SUPPLIED DATA
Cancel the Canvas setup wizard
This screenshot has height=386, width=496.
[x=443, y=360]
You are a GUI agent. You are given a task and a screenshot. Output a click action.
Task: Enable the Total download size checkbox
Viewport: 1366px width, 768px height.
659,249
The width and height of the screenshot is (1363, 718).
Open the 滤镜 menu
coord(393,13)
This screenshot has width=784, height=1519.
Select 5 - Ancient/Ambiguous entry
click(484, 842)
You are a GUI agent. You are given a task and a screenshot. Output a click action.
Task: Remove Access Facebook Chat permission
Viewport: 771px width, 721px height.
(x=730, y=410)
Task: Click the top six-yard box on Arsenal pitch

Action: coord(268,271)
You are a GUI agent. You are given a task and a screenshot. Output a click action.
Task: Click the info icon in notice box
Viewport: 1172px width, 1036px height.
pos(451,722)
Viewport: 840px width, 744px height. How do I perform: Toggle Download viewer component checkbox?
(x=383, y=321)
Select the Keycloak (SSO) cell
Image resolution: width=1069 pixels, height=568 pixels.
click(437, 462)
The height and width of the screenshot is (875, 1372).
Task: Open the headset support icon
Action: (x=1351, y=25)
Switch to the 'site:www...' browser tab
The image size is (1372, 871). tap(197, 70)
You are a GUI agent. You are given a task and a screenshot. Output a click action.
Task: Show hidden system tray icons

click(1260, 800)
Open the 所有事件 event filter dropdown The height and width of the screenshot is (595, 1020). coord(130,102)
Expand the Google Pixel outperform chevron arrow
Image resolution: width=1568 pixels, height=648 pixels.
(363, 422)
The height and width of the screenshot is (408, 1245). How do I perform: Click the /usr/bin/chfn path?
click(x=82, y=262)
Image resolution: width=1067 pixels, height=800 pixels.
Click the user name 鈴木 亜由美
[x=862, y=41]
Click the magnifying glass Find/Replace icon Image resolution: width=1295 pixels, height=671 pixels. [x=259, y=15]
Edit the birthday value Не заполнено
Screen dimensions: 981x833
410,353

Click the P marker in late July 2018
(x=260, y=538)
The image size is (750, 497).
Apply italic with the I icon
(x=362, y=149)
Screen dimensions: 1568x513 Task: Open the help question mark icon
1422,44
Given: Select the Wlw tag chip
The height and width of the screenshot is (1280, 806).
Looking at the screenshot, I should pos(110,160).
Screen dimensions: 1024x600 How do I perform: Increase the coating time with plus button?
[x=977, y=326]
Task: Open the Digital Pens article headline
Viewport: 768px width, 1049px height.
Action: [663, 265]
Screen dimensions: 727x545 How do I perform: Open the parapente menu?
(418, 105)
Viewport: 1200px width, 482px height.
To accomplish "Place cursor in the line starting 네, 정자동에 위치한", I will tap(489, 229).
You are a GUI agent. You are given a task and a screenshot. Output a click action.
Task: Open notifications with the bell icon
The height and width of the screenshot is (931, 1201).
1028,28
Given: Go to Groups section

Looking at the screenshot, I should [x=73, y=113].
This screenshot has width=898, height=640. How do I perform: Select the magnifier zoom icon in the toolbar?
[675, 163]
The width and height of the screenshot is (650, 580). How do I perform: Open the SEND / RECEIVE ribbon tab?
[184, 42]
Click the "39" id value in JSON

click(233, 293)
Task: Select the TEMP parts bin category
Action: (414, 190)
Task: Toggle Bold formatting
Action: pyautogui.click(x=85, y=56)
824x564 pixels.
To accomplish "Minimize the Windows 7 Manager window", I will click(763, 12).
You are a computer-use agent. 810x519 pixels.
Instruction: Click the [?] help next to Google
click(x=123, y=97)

ACTIVITY
Copy out the records shown above, every one, exactly.

RESULT OF THIS TASK
Cancel the Canvas setup wizard
This screenshot has height=386, width=496.
[x=443, y=360]
You are a GUI agent. You are given a task and a screenshot. Output a click action.
Task: Enable the Total download size checkbox
Viewport: 1366px width, 768px height.
659,249
The width and height of the screenshot is (1363, 718).
Open the 滤镜 menu
coord(393,13)
This screenshot has width=784, height=1519.
Select 5 - Ancient/Ambiguous entry
click(484, 842)
You are a GUI agent. You are given a task and a screenshot. Output a click action.
Task: Remove Access Facebook Chat permission
Viewport: 771px width, 721px height.
(x=730, y=410)
Task: Click the top six-yard box on Arsenal pitch

Action: coord(268,271)
You are a GUI agent. You are given a task and a screenshot. Output a click action.
Task: Click the info icon in notice box
Viewport: 1172px width, 1036px height.
pos(451,722)
Viewport: 840px width, 744px height. How do I perform: Toggle Download viewer component checkbox?
(x=383, y=321)
Select the Keycloak (SSO) cell
Image resolution: width=1069 pixels, height=568 pixels.
click(437, 462)
The height and width of the screenshot is (875, 1372).
Task: Open the headset support icon
Action: (x=1351, y=25)
Switch to the 'site:www...' browser tab
The image size is (1372, 871). tap(197, 70)
You are a GUI agent. You are given a task and a screenshot. Output a click action.
Task: Show hidden system tray icons

click(1260, 800)
Open the 所有事件 event filter dropdown The height and width of the screenshot is (595, 1020). coord(130,102)
Expand the Google Pixel outperform chevron arrow
Image resolution: width=1568 pixels, height=648 pixels.
(363, 422)
The height and width of the screenshot is (408, 1245). How do I perform: Click the /usr/bin/chfn path?
click(x=82, y=262)
Image resolution: width=1067 pixels, height=800 pixels.
Click the user name 鈴木 亜由美
[x=862, y=41]
Click the magnifying glass Find/Replace icon Image resolution: width=1295 pixels, height=671 pixels. [x=259, y=15]
Edit the birthday value Не заполнено
Screen dimensions: 981x833
410,353

Click the P marker in late July 2018
(x=260, y=538)
The image size is (750, 497).
Apply italic with the I icon
(x=362, y=149)
Screen dimensions: 1568x513 Task: Open the help question mark icon
1422,44
Given: Select the Wlw tag chip
The height and width of the screenshot is (1280, 806).
Looking at the screenshot, I should pos(110,160).
Screen dimensions: 1024x600 How do I perform: Increase the coating time with plus button?
[x=977, y=326]
Task: Open the Digital Pens article headline
Viewport: 768px width, 1049px height.
Action: [663, 265]
Screen dimensions: 727x545 How do I perform: Open the parapente menu?
(418, 105)
Viewport: 1200px width, 482px height.
To accomplish "Place cursor in the line starting 네, 정자동에 위치한", I will tap(489, 229).
You are a GUI agent. You are given a task and a screenshot. Output a click action.
Task: Open notifications with the bell icon
The height and width of the screenshot is (931, 1201).
1028,28
Given: Go to Groups section

Looking at the screenshot, I should [x=73, y=113].
This screenshot has width=898, height=640. How do I perform: Select the magnifier zoom icon in the toolbar?
[675, 163]
The width and height of the screenshot is (650, 580). How do I perform: Open the SEND / RECEIVE ribbon tab?
[184, 42]
Click the "39" id value in JSON

click(233, 293)
Task: Select the TEMP parts bin category
Action: (414, 190)
Task: Toggle Bold formatting
Action: pyautogui.click(x=85, y=56)
824x564 pixels.
To accomplish "Minimize the Windows 7 Manager window", I will click(763, 12).
You are a computer-use agent. 810x519 pixels.
Instruction: Click the [?] help next to Google
click(x=123, y=97)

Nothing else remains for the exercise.